El obispo se apresuró a bajar del caballo y envolvió a Elvira con su capa y a Sol con la de Félez Muñoz. Después, se aventó el fuego para calentar y reanimar a las hijas del Cid.
- ¡Vamos, muchachas, volved a la vida y despertad, antes de que esos crueles infantes nos echen en falta y nos persigan para matarnos! – exclamó el obispo.
Los ojos de Elvira miraban al vacío de manera inexpresiva, mientras yacía junto al fuego. Solo la ternura y los cuidados de su primo Félez obraron el milagro de su recuperación.
- Agua…, dadme un poco de agua…- gimió Sol.
Y Félez corrió a llevarles agua a sus primas con su sombrero. Tanto las reanimó y las confortó que al final volvieron a la vida.
Con las primeras luces, el prelado y Félez Muñoz sentaron a las dos hermanas sobre sus respectivos caballos y las condujeron con suma delicadeza hasta más allá del bosque para dirigirse a Valencia.
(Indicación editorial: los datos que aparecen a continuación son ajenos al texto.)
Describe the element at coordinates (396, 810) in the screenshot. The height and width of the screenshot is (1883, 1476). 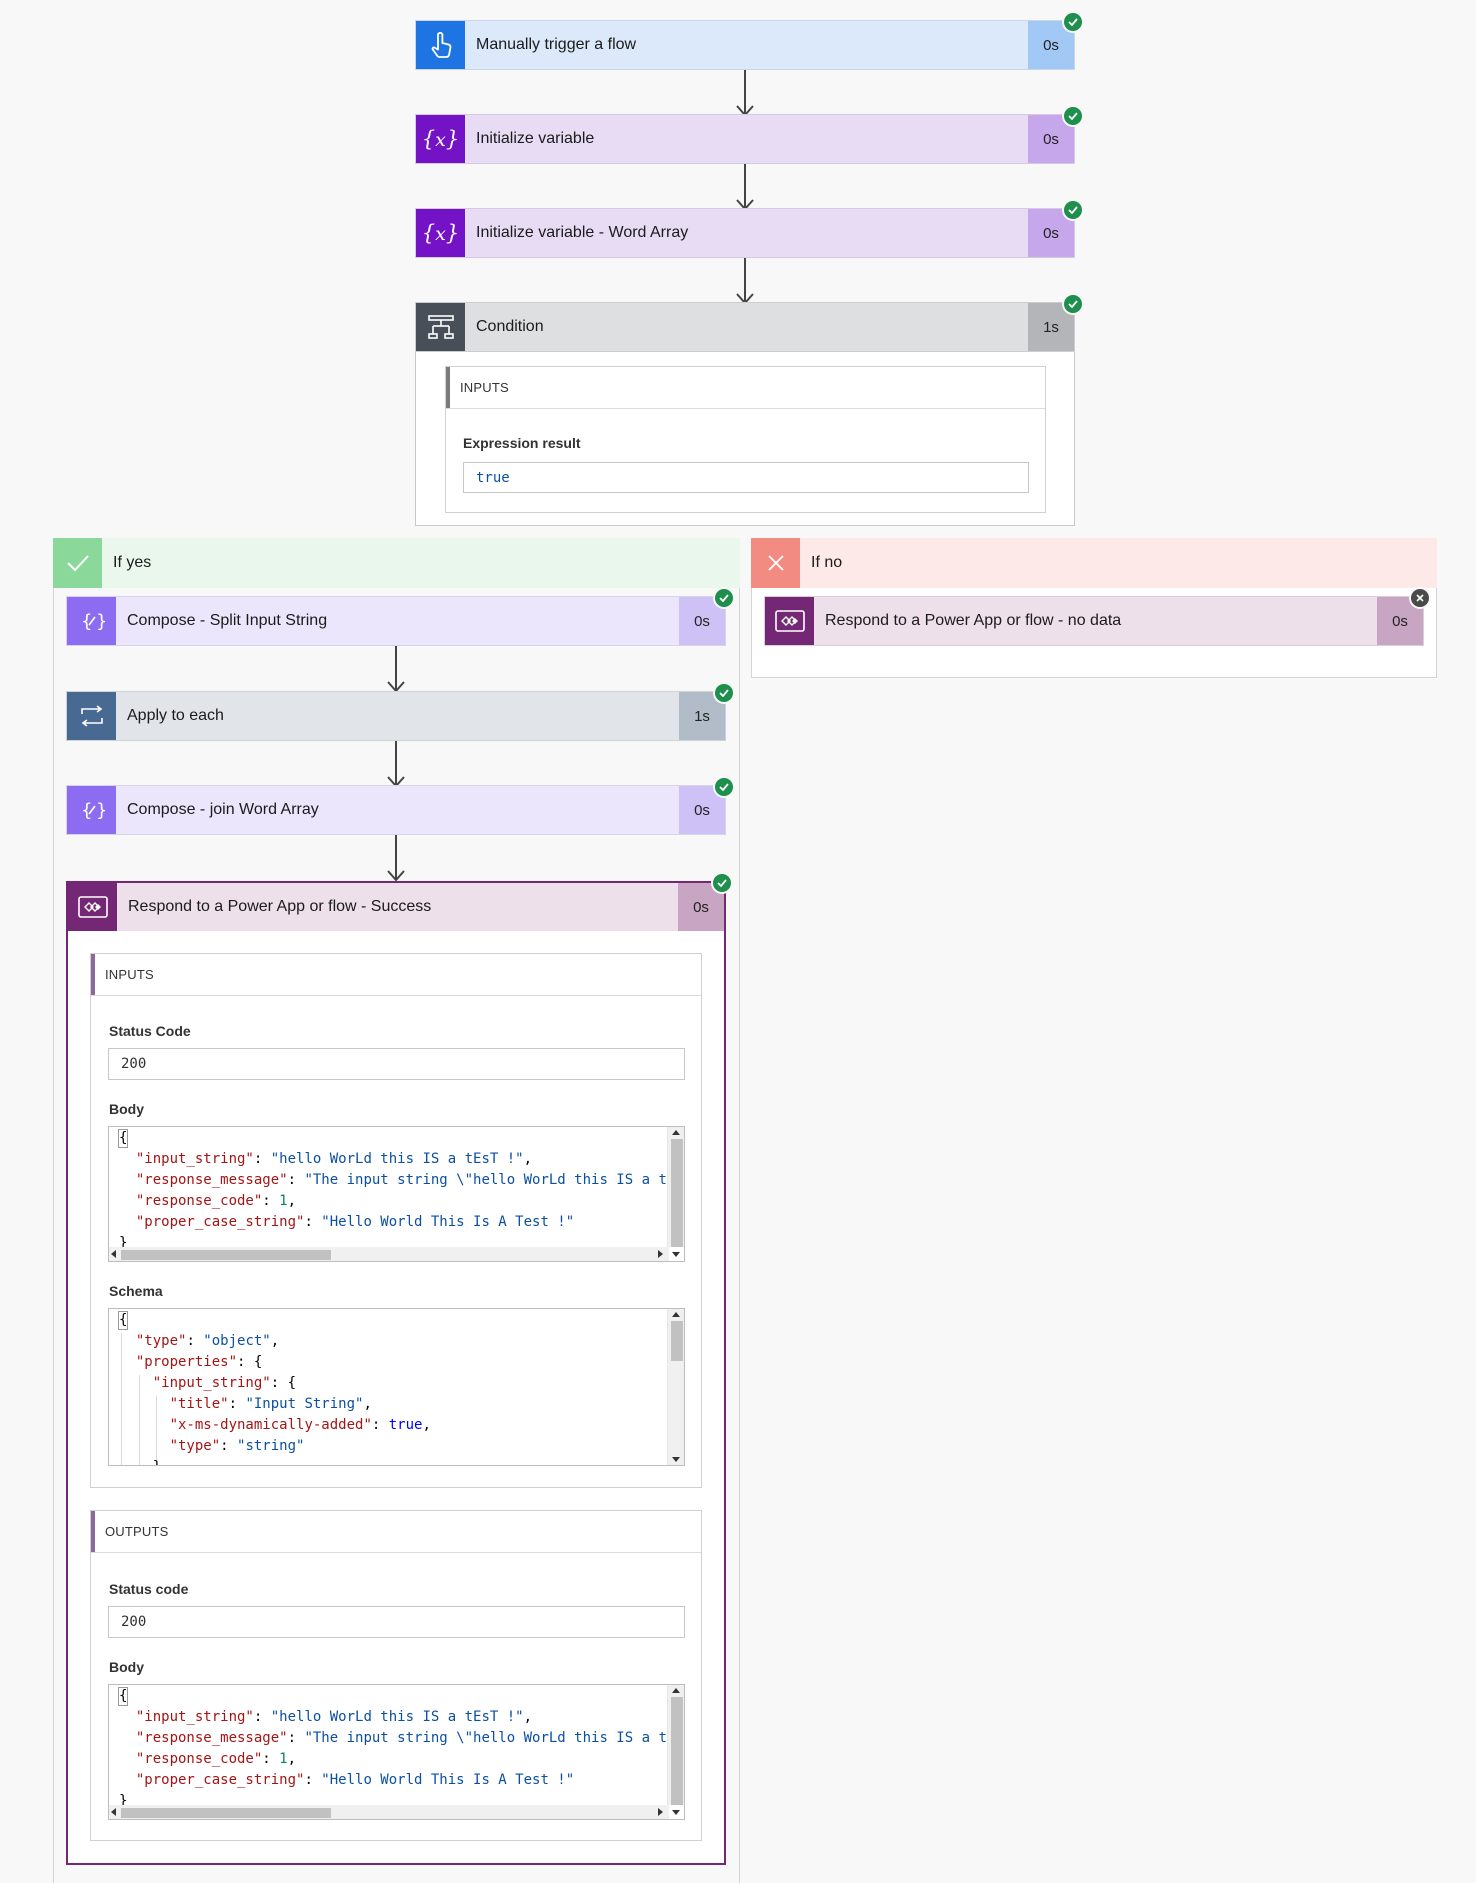
I see `compose-join-card: {} Compose - join Word Array 0s` at that location.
Durante todo el día, ni Elvira ni Sol pronunciaron una sola palabra, a pesar de que tanto el obispo como Félez Muñoz tomaban de vez en cuando en sus manos las caras entumecidas de las jóvenes para darles palabras de ánimo.
- Pronto estaréis en casa – les decían -, al lado de vuestros planes.
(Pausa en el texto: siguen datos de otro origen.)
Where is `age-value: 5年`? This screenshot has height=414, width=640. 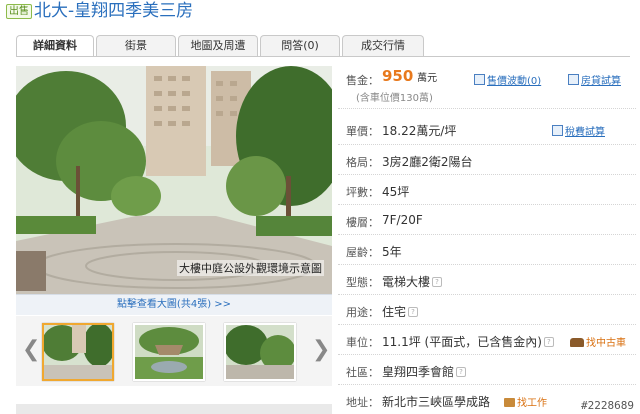
age-value: 5年 is located at coordinates (392, 252).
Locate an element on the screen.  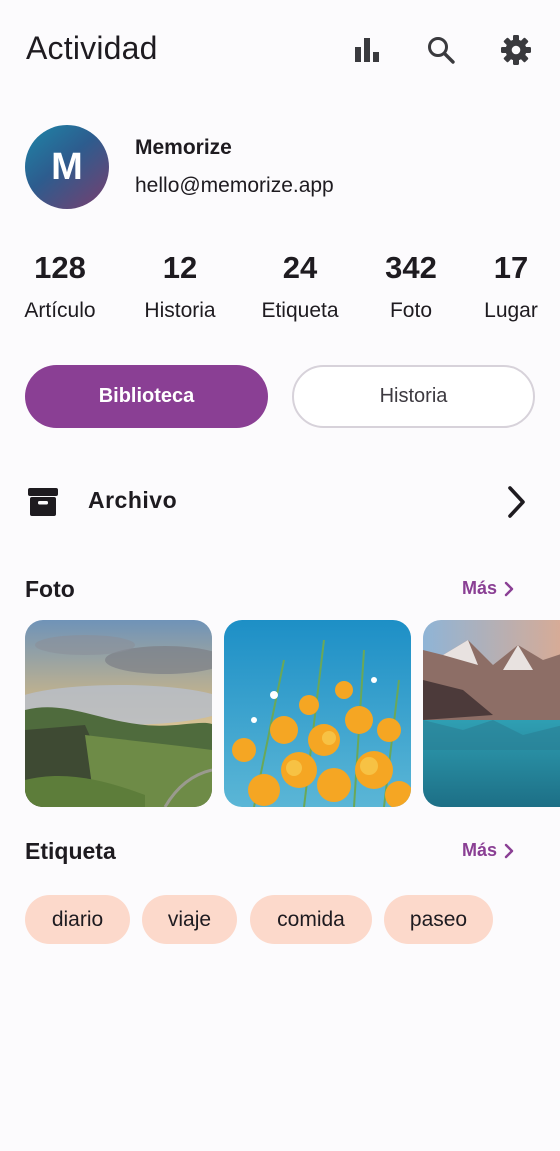
tag-chip: paseo is located at coordinates (438, 920).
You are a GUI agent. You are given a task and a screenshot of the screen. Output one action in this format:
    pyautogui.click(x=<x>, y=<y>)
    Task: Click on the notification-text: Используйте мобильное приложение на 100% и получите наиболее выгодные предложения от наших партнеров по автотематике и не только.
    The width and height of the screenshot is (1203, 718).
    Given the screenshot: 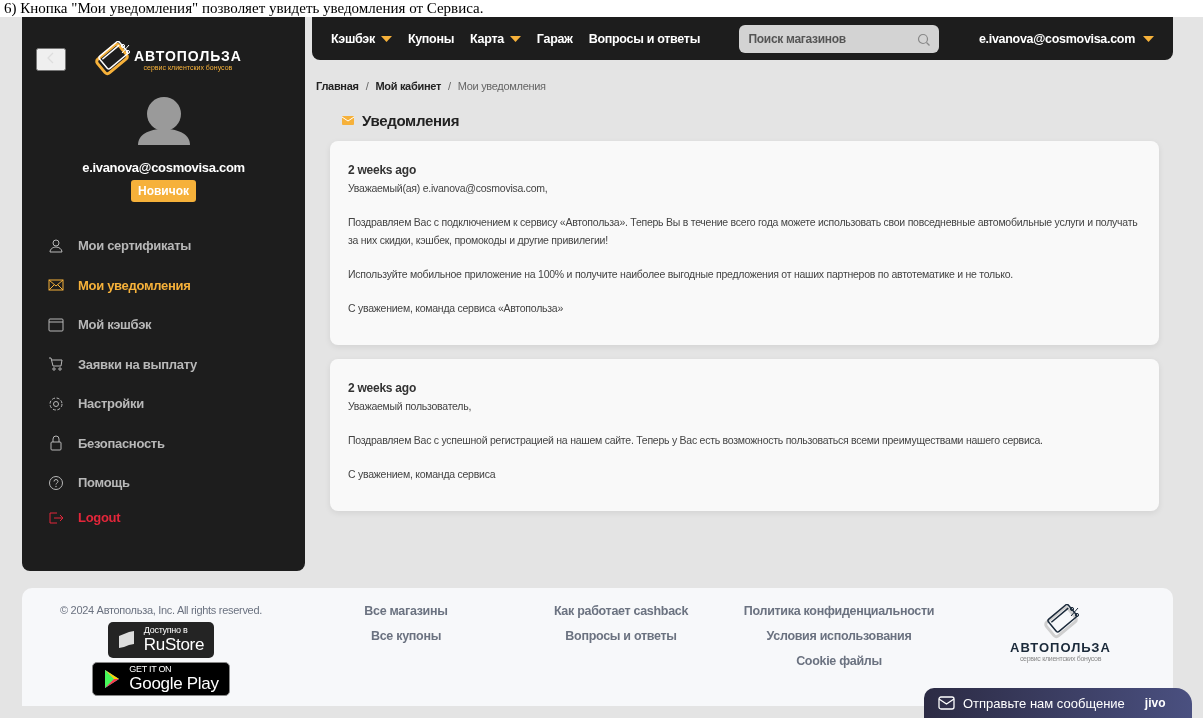 What is the action you would take?
    pyautogui.click(x=681, y=274)
    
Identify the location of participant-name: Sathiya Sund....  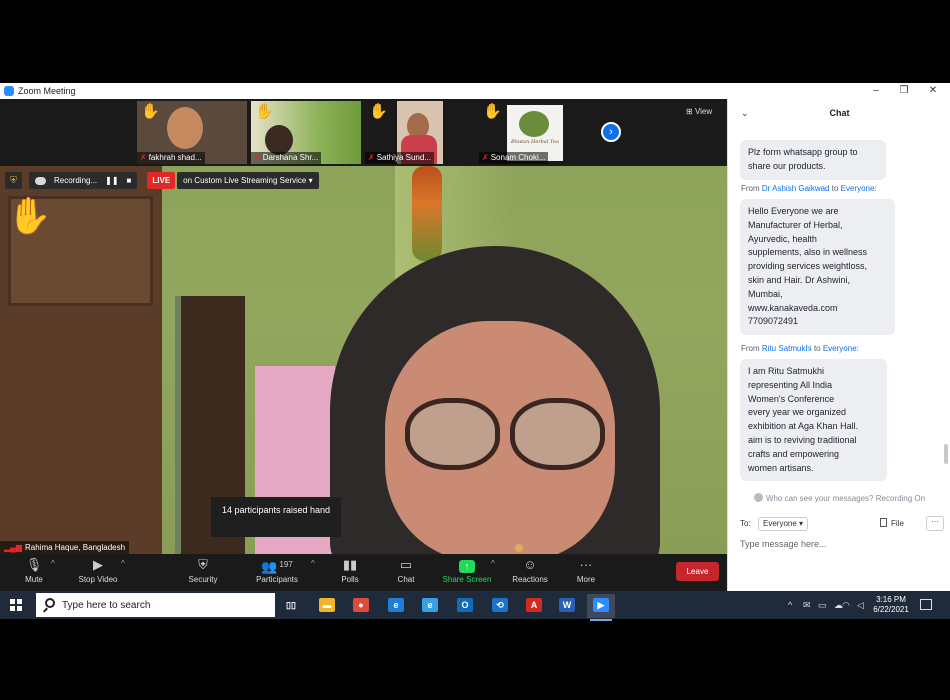
(404, 158).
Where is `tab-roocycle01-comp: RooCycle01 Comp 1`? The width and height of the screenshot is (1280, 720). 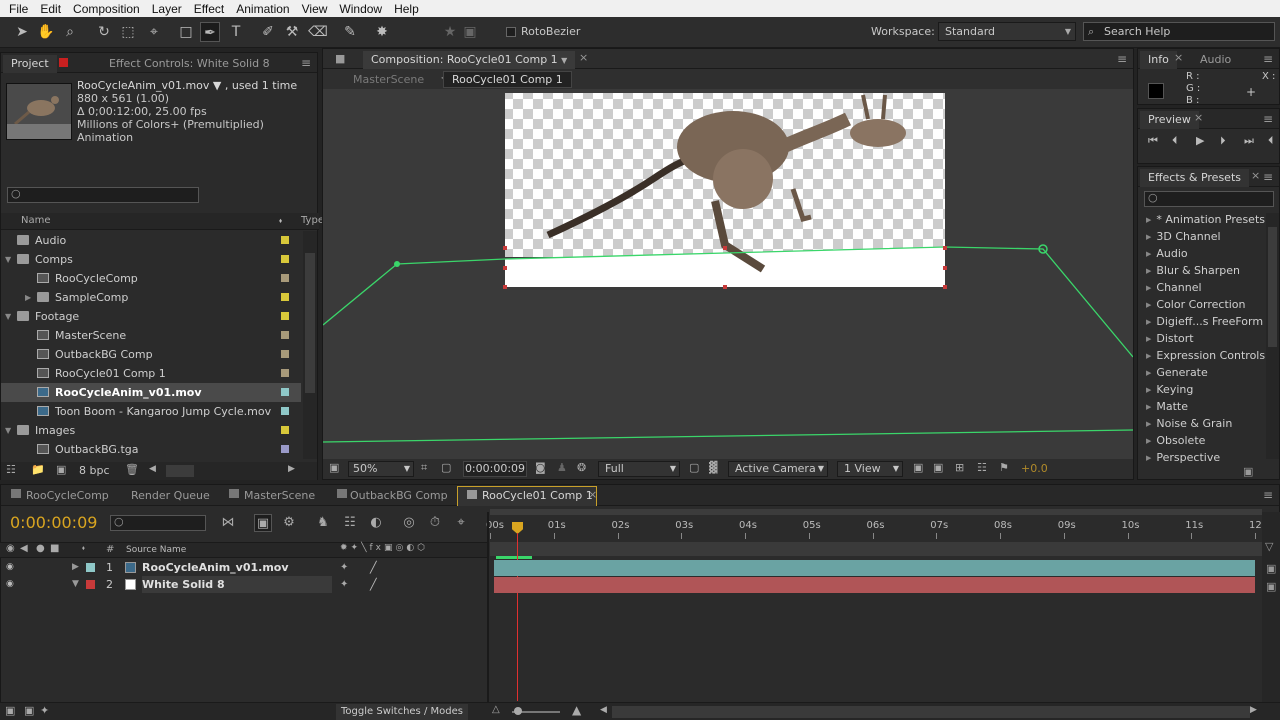
tab-roocycle01-comp: RooCycle01 Comp 1 is located at coordinates (538, 496).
Fue entonces cuando Elvira extendió una mano y replicó a través de sus labios hinchados:
- No nos habéis hecho ningún bien. Deberíais habernos dejado a merced de los lobos. Estamos deshonrados para siempre. ¡Qué vergüenza!
Y un estremecimiento corrió entre los árboles como un presagio de lluvia.

- ¡Qué deshonra! – bramó el Cid cuando bajó de los caballos a sus hijas en el patio del palacio de Valencia -. No padezcáis, hijas mías, que muy pronto sanaréis de vuestras heridas, y yo os concertaré un matrimonio con príncipes. ¡Me vengaré de esos villanos que nos han traído esta deshonra!
- Yo he sido el culpable de la deshonra, don Rodrigo – exclamó Álvar Fáñez -. Os hice creer que los infantes eran héroes y hombres cabales. ¡Mentí! ¡Solo pretendía haceros feliz! ¡Os mentí para que no sufrierais por la verdad! Yo sabía que eran unos cobardes redomados, y ahora vuestras hijas, a las que quiero como a ángeles del cielo, han pagado el precio de mi necedad.
Álvar Fáñez se sintió mejor tras haber confesado su parte de culpa, pero don Rodrigo no prestó atención a sus palabras. Tomó a sus hijas en brazos y las llevó a la cama, y después entró en su habitación y cerró la puerta, dejando afuera a Álvar Fáñez, al obispo don Jerónimo y a la propia doña Jimena.
- ¡Qué deshonra! – murmuraron los vasallos del Cid cuando entraron en Castilla al frente de los carromatos cargados de tesoros de los infantes -. Hemos dejado de servir al Campeador para seguir los pasos de dos perros asesinos. ¡Que la vergüenza caiga sobre nuestras madres por habernos parido para caer en tal deshonor!
Pero don Diego y don Fernando estaban ya a la vista de su casa, y su sangre azul pareció que corría con más fuerza por sus venas ante la idea de regresar a sus tierras de Carrión dos veces más ricos que cuando las habían dejado, y libres por fin, a su entender, de cualquier rastro de deshonra.